Inside the envelope is a calling card that reads: Josè Martinez de Hoz, 105
Gloucester Place, Portman Square, W. Also included is a note, in Ada’s hand:
“Doctor Good made me promise in the last private interview I had with him in
Paris, firstly that I would try to make a wedding tour to Paris (& to him);
secondly, that I would write & let him know if I ever had any great trouble
or sorrow. He asked me if I thought I could ever make up my mind to promise my
husband to love and obey him. He has found me averse to making promises of any
sort. I hope my husband will be like him just a little. He is a wonderful man.
He is very fascinating. I think he reads poor little me like an open book.

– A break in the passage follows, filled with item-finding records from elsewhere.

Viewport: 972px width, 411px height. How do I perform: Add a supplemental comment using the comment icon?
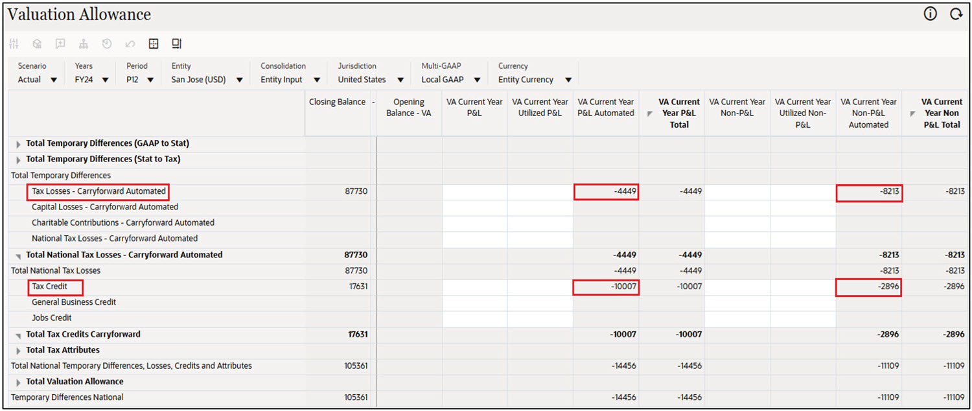pos(60,44)
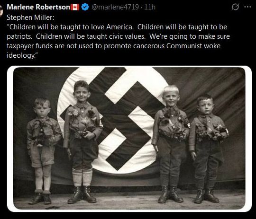
Task: Click the white circle on the flag backdrop
Action: pos(113,120)
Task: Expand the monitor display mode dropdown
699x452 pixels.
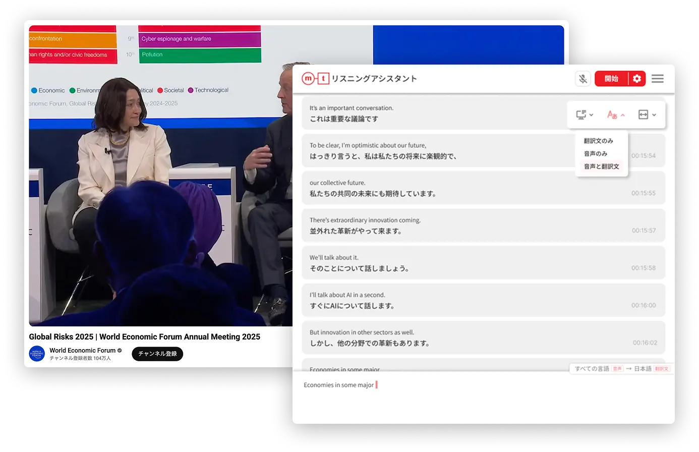Action: point(585,115)
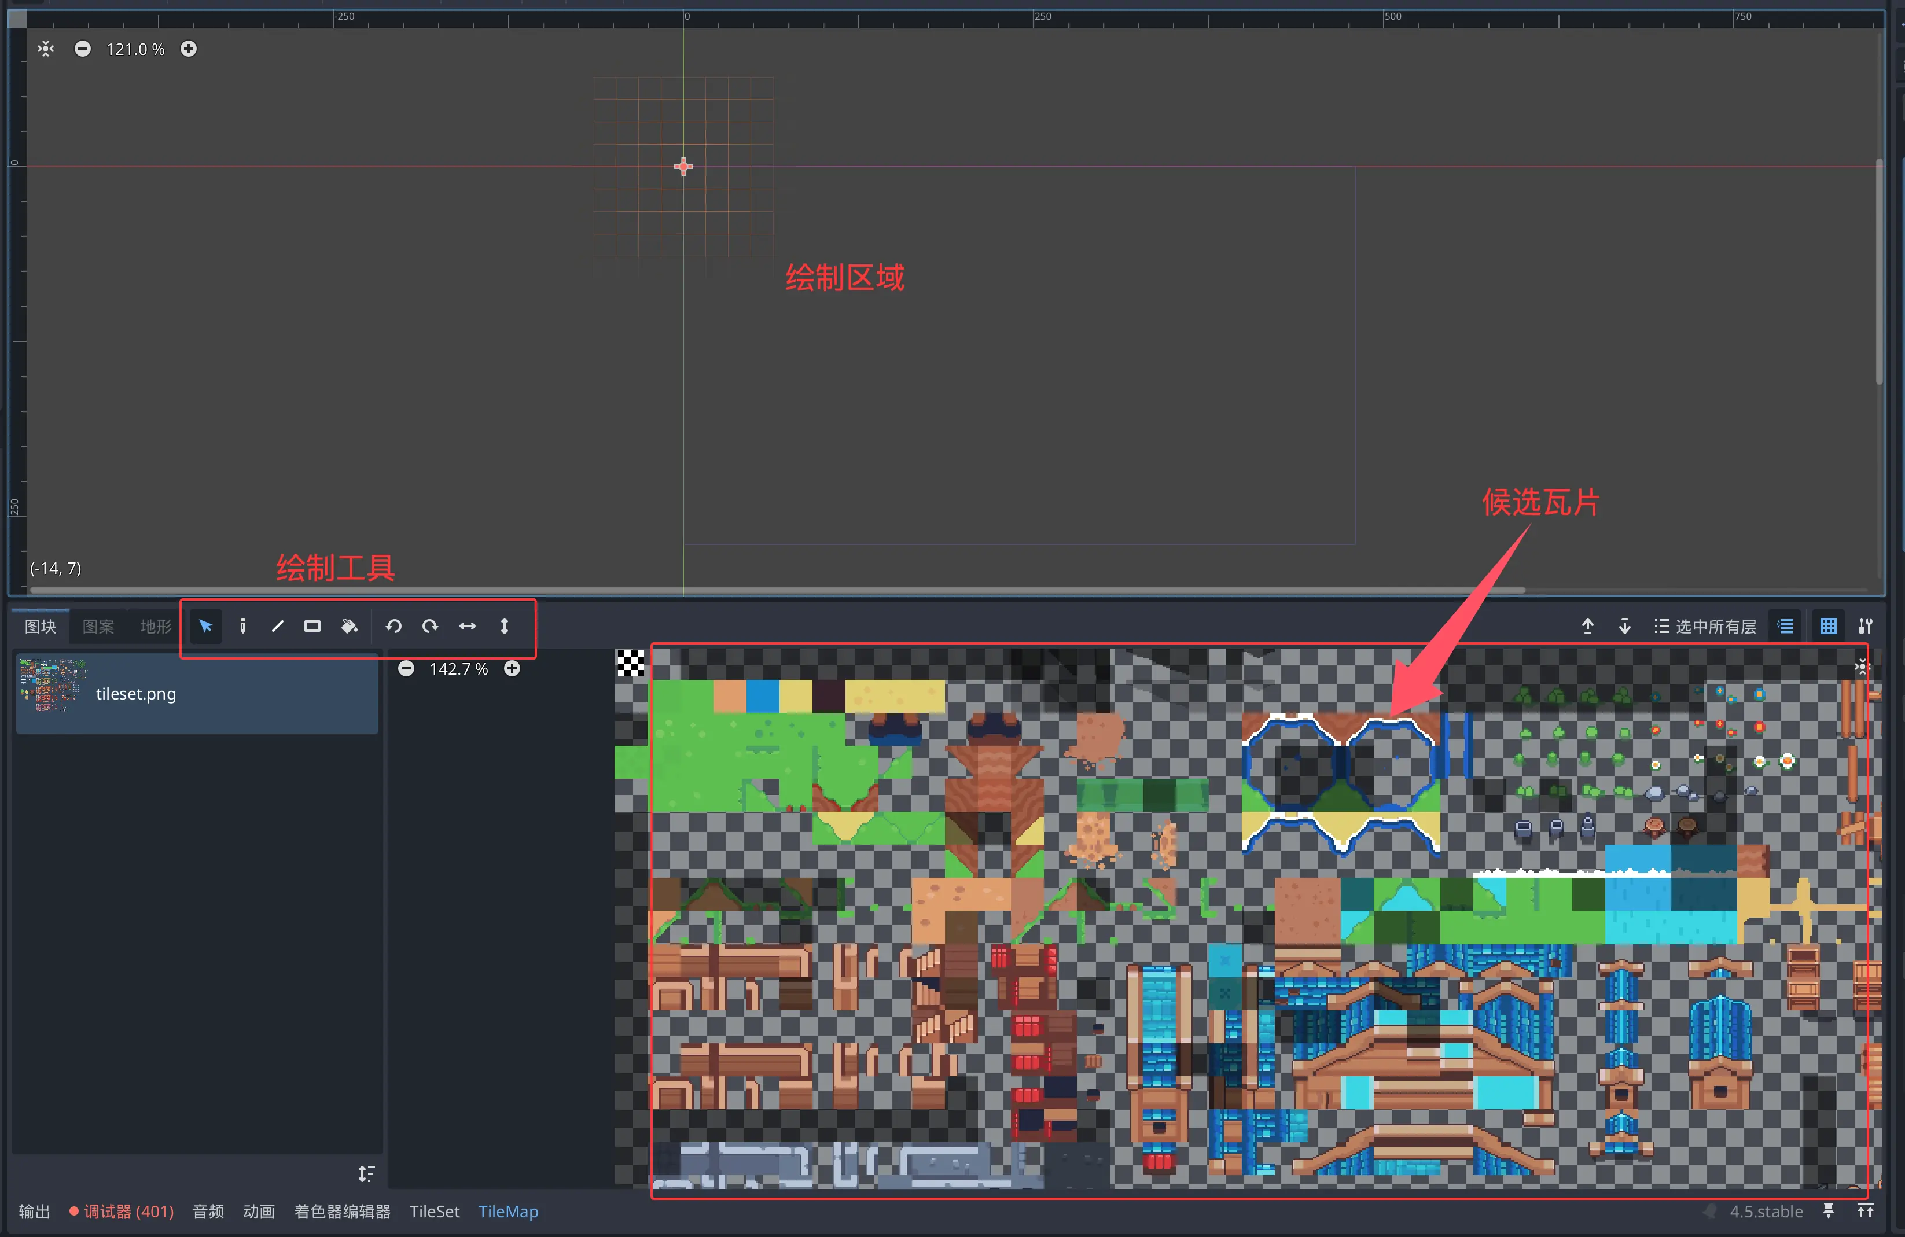Select the Paint pencil tool

[243, 627]
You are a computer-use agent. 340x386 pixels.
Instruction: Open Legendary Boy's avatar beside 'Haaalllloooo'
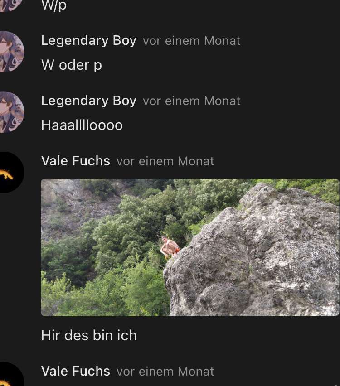(x=11, y=112)
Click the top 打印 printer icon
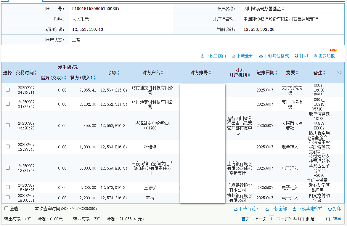 tap(296, 56)
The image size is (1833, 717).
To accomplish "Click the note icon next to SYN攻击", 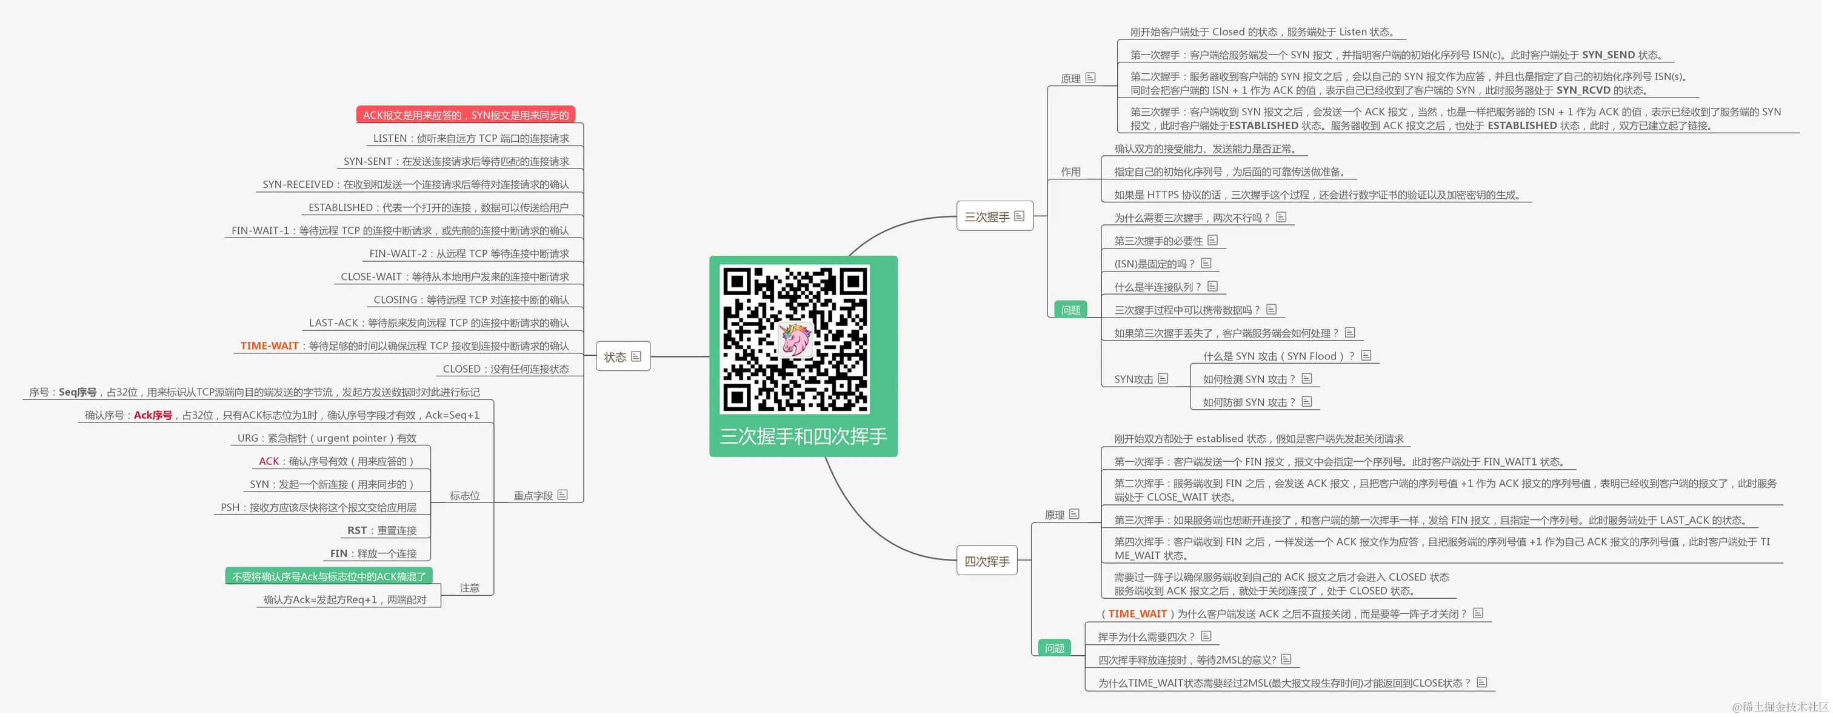I will click(1163, 378).
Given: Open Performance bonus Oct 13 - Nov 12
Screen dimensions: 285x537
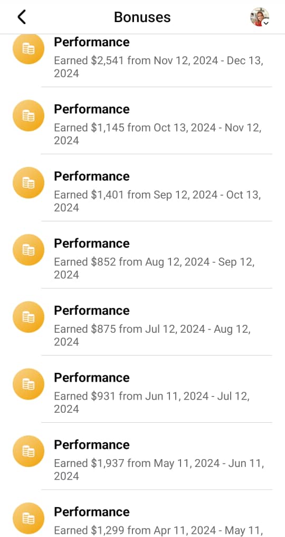Looking at the screenshot, I should [143, 121].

Perhaps this accounts for my never feeling quite at my ease in his presence.—12
June 80.]
Sunday, 13 June 80. While we were
at breakfast this morning, Martinez brought a note from his Mama to ask us to
lunch at 1.30.
Luncheon with Mrs. M. De Hoz.
Mama, Henry and I went and spent a very
pleasant afternoon, not leaving till 4 P.M. Garcia, the S. American minister, a
young Spanish lady whose name I did not catch, and Gibbons were there and after
luncheon others dropped in, an American lady & the Countess Arscaught,
among others. The young Spanish lady was very sweet and lovely. We had a very
long chat together. What an ideal hostess Mrs. de Hoz makes!
Saturday, 19 June. Mrs. M. de Hoz
called today. Received a letter from Cousin Oscar, who has arrived in
Liverpool.
Sunday, 20 June 80. Henry came back
from Kent today, where he & Martinez have been spending a few days with
Gibbons. Mamie, Henry and I called on Mrs. Martinez. It was her reception day
and there were a great many people there. Saw the Spanish girl whose name is
Almantez.
Monday, 21st June 1880. Moved today to
Charing Cross Hotel.
Arrival of Cousin Oscar.
Cousin Oscar arrived this evening at
8.30 P.M. Henry & Edgar were at the station to meet him. He is looking
well, I think—has really rosy cheeks and does not look older than 22. How funny
it is to see him again.
Tuesday, 22nd June 80. Mrs. Martinez
and Martinez have gone to Paris for two days.
Friday, 25th June. Martinez called today.